There is an old saying disciplined, long-term investors utter quite frequently: “Sometimes the investment you don’t make, is the best investment you made.” This could not be any truer than in the instance when you stumble across a great product made by a not-so-great company and somehow find the discipline to not invest in the company.
In today’s environment this danger lurks everywhere. Why? Well, there is more available capital to be invested then ever! In 2017, private equity firms raised a record $457 billion, outpacing the $414 billion raised in 2007. This massive raise leaves private equity firms with over $1 trillion to dole out. This never before seen amount of capital does two things: 1) Increases company valuations, and 2) Gives capital to ideas that might not necessarily deserve it. Essentially, there is too much money chasing too few good ideas.

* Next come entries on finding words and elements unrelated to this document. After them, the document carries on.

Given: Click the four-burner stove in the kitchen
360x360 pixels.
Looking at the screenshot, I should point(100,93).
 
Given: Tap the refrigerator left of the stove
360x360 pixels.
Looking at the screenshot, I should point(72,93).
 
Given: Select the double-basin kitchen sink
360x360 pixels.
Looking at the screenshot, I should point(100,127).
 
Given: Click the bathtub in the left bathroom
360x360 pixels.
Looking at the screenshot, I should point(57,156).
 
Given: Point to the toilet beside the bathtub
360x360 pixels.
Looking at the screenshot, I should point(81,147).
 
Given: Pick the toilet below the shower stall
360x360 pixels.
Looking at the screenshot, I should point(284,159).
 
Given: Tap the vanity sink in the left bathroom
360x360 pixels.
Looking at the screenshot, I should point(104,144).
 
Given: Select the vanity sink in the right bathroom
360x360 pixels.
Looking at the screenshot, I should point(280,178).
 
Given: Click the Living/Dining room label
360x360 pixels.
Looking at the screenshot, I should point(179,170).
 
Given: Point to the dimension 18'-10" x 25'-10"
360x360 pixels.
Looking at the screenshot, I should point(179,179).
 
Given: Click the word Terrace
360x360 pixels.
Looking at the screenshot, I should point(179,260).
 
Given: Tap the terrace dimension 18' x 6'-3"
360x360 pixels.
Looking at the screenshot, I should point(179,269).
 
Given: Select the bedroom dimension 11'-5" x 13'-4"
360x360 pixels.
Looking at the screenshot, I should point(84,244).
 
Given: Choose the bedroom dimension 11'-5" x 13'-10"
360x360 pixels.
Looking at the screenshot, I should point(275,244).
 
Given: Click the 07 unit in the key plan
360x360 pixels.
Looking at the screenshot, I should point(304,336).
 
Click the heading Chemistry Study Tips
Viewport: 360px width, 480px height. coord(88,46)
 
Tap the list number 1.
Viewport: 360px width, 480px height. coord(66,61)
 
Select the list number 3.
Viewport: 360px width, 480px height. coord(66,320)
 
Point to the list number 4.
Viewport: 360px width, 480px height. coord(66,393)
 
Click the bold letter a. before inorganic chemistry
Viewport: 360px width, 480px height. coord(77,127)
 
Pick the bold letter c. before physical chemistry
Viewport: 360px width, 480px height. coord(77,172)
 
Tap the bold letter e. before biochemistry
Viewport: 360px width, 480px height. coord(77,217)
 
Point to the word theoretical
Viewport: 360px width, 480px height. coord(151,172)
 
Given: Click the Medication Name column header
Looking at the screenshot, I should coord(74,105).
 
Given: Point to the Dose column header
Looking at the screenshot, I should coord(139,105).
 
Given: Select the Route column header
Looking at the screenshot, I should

You may not realize it, pretty much all publicly traded companies were once private companies. And these days, especially in the technology industry, companies want to ramp up (i.e., grow) fast therefore require outside capital (i.e., money from private equity firms). So, it is these well-funded private equity firms that are driving the bus here. The bus that is all about return on investment, therefore, it is in their best interest to see high valuations, regardless of their merit. Then these exaggerated valued companies find way to the stock market.
Turning our attention back to the public stock market, it is littered with poorly run companies with popular products that ill-advised customers/fans will invest in. Many times to only see the stock market place a true valuation on the company at some point in the future. This can be over a few months or a few years… but the day of reckoning comes at some point (unless of course a company turns the corner, financially).
The most glaring example these days is Tesla. For full disclosure, Tesla does not meet our investment criteria to even consider investing in it, but it is definitely a polarizing company, so we do read/discuss this company all the time. You would be hard pressed to find a Tesla driver that doesn’t gush about how much they love driving that car. So, does that make it a great investment?
Well, Tesla has yet to make a profit, burns through a ton of cash to the point they consistently need to raise money, and most recently I read their basic package Model 3 sells at a loss. After reading/listening about this company for the past few years it appears there is valid concern they may never be a profitable company. You never know what can change, but for now, that seems to be the narrative. But, based on Tesla’s market valuation, the adoration of Elon Musk, and of course the love of the car, you would think Tesla is about to put GM, Ford, BMW, etc. out of business. Probably not a reality.
At any point in time, a stock can trade at levels that are not supported by their financials. But, if you are a true long-term investor, you need to be able to cut the emotional tie you have for the love of a product and free yourself up to make a rational, clear decision on a company’s ability to produce value of the long-term. Last time I checked, companies are in business to make money and we as investors are in business to do the same. We try not to lose sight of this somewhat basic, but sometimes lost thought.